Your instructions –
Look through the listing for the string "each" and copy out every line that holds it.

Entries provided –
- Opening Delimiter -

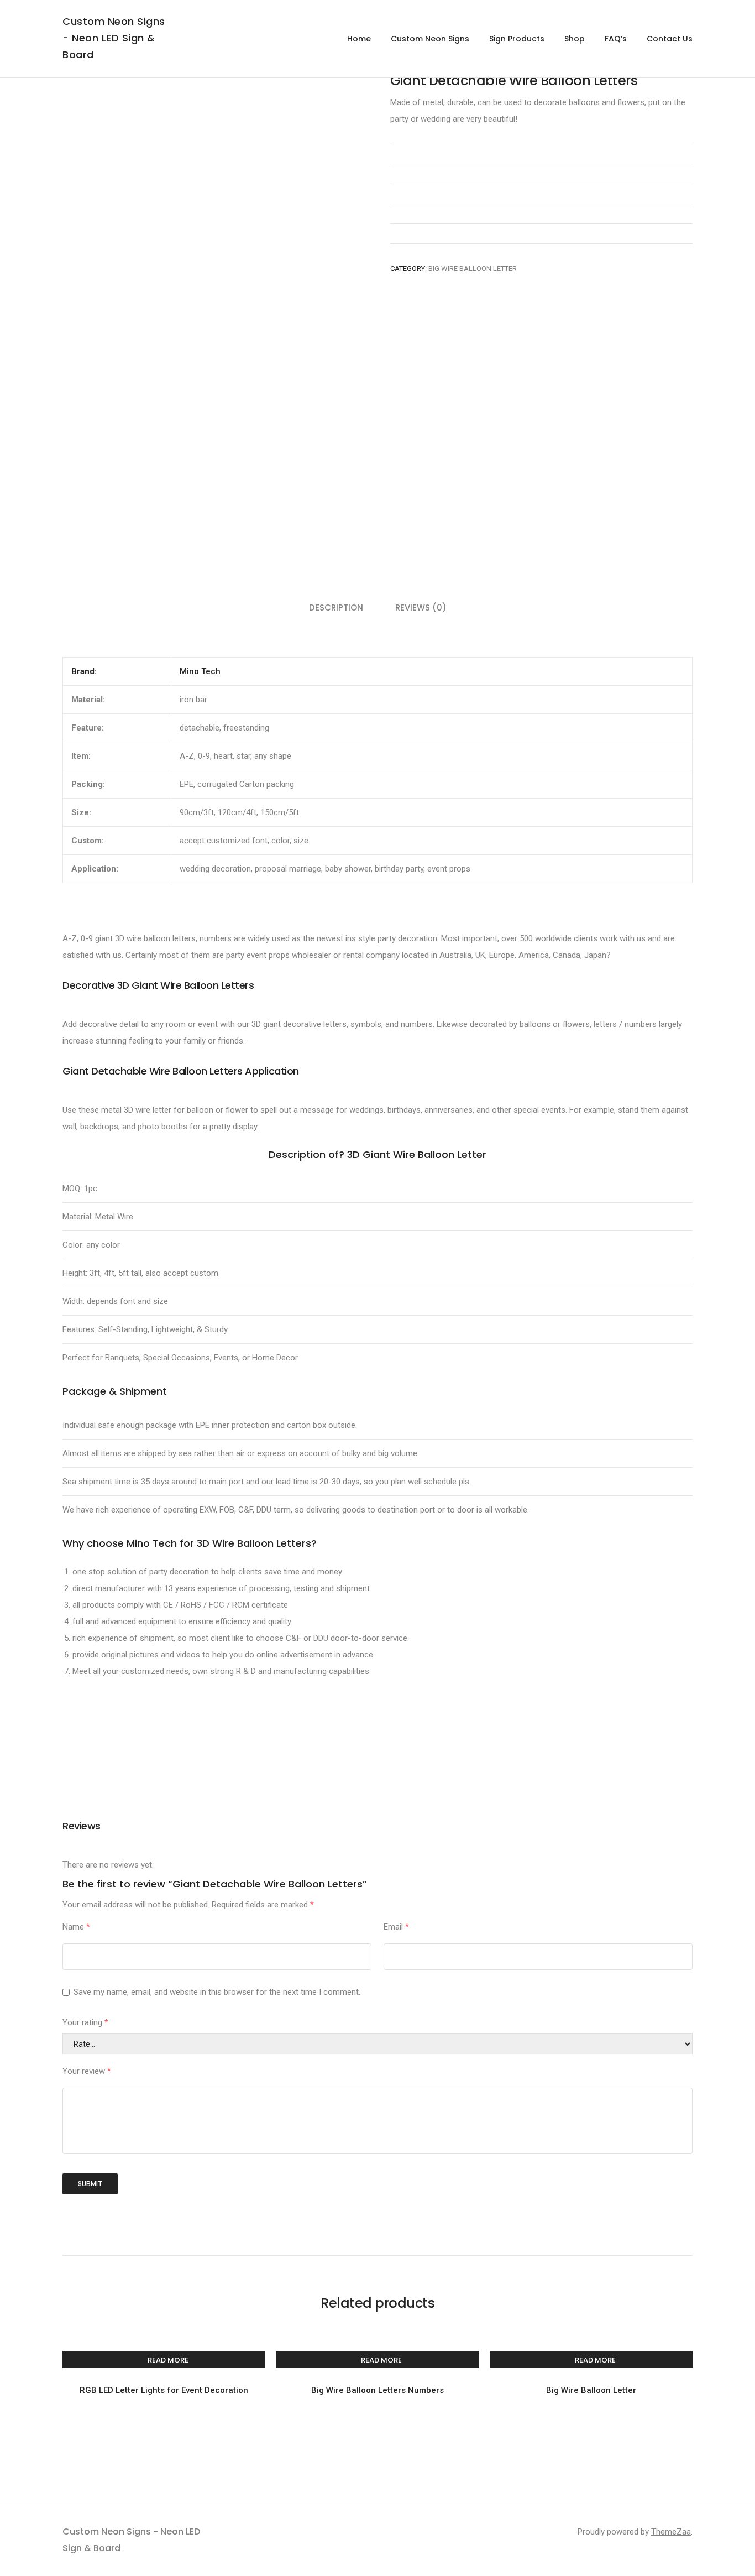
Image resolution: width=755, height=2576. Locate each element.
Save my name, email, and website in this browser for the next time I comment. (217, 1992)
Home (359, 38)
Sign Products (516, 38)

- Closing Delimiter -
- Opening Delimiter -

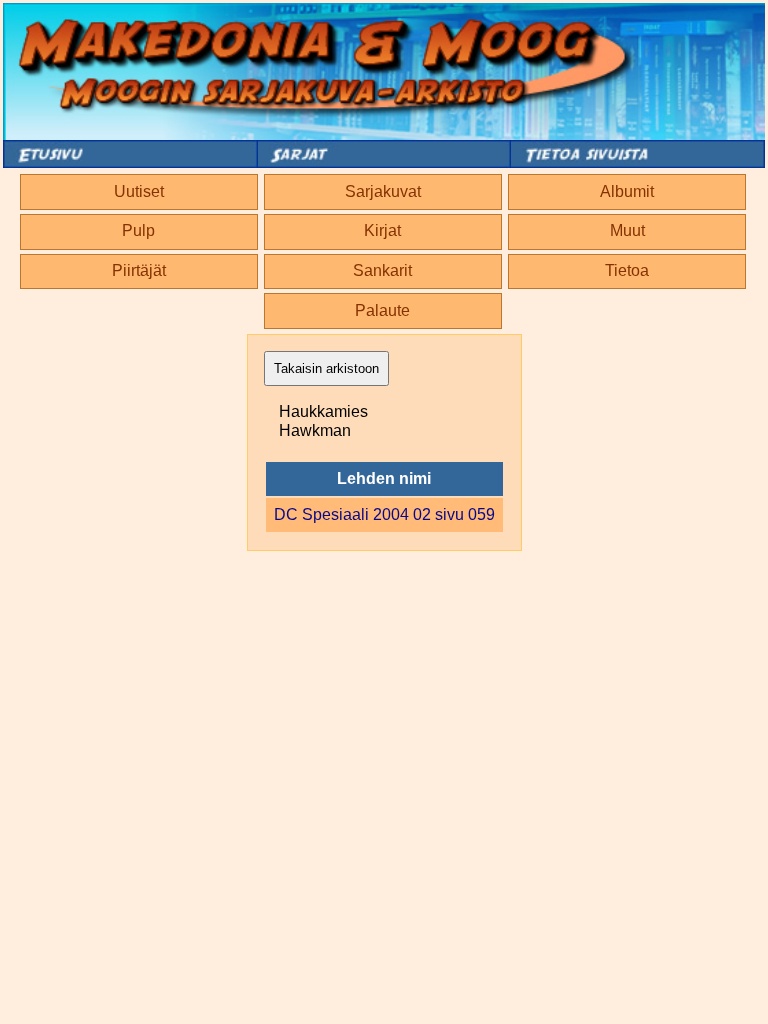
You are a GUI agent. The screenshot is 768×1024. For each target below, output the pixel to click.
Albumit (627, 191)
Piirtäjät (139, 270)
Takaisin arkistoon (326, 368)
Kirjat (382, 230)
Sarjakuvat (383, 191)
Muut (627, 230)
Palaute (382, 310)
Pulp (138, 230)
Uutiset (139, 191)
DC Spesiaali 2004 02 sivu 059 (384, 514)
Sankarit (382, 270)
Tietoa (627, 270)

- Closing Delimiter -

Result below –
Image resolution: width=755, height=2576. Locate each element.
You are a GUI agent. The screenshot is 768×1024. For each target below, output the pixel to click.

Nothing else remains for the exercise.